> _Exercise description_: Take the data below and extract the lines from the one with "The height and width of the screenshot is (1294, 2576)." to the one with "Task: Select the Track Select Forward tool", inclusive, exactly as written.
[Records provided — start]
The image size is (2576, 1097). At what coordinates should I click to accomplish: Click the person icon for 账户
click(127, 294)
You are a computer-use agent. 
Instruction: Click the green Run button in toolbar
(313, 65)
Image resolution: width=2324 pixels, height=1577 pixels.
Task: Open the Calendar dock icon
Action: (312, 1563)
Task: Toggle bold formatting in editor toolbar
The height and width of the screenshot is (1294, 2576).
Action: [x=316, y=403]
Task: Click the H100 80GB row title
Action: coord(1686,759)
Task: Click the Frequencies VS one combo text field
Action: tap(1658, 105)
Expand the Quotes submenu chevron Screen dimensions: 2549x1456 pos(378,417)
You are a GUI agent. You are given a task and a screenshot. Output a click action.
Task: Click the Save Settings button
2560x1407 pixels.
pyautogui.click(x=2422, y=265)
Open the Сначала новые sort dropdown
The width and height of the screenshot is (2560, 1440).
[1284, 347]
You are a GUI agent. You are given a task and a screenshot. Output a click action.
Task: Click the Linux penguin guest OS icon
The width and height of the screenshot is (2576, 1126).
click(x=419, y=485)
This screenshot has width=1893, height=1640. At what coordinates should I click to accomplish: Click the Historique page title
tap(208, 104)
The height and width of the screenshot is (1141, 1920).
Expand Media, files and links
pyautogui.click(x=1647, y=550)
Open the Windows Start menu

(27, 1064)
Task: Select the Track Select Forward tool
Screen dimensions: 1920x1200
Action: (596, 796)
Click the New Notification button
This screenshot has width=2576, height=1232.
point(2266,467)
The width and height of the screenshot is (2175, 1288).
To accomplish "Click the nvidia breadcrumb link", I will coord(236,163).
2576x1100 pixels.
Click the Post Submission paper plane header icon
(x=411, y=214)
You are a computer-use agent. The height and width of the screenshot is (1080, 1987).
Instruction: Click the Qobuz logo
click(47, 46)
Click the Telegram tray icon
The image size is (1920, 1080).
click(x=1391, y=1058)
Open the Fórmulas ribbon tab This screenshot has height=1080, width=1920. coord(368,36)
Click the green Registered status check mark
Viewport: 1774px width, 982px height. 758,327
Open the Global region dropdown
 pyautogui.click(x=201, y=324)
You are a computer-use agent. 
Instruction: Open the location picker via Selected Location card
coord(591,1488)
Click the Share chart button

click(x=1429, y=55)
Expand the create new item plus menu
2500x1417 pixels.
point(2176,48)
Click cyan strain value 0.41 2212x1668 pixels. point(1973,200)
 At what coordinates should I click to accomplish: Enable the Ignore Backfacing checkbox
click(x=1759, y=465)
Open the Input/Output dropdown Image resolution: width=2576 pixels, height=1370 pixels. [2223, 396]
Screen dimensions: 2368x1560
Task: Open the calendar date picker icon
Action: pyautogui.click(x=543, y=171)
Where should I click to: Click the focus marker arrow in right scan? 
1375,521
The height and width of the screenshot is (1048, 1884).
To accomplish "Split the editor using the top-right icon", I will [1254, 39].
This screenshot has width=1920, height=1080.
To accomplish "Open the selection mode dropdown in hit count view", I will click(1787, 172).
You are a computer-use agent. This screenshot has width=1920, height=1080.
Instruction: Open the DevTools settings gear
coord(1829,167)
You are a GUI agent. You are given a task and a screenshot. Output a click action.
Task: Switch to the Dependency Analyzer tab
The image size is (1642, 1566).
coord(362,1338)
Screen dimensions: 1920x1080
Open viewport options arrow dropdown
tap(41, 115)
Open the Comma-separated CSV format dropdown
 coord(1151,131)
[Records provided — finish]
> _Task output_:
The height and width of the screenshot is (1294, 2576).
Action: [x=316, y=403]
Task: Click the H100 80GB row title
Action: coord(1686,759)
Task: Click the Frequencies VS one combo text field
Action: tap(1658, 105)
Expand the Quotes submenu chevron Screen dimensions: 2549x1456 pos(378,417)
You are a GUI agent. You are given a task and a screenshot. Output a click action.
Task: Click the Save Settings button
2560x1407 pixels.
pyautogui.click(x=2422, y=265)
Open the Сначала новые sort dropdown
The width and height of the screenshot is (2560, 1440).
[1284, 347]
You are a GUI agent. You are given a task and a screenshot. Output a click action.
Task: Click the Linux penguin guest OS icon
The width and height of the screenshot is (2576, 1126).
click(x=419, y=485)
This screenshot has width=1893, height=1640. At what coordinates should I click to accomplish: Click the Historique page title
tap(208, 104)
The height and width of the screenshot is (1141, 1920).
Expand Media, files and links
pyautogui.click(x=1647, y=550)
Open the Windows Start menu

(27, 1064)
Task: Select the Track Select Forward tool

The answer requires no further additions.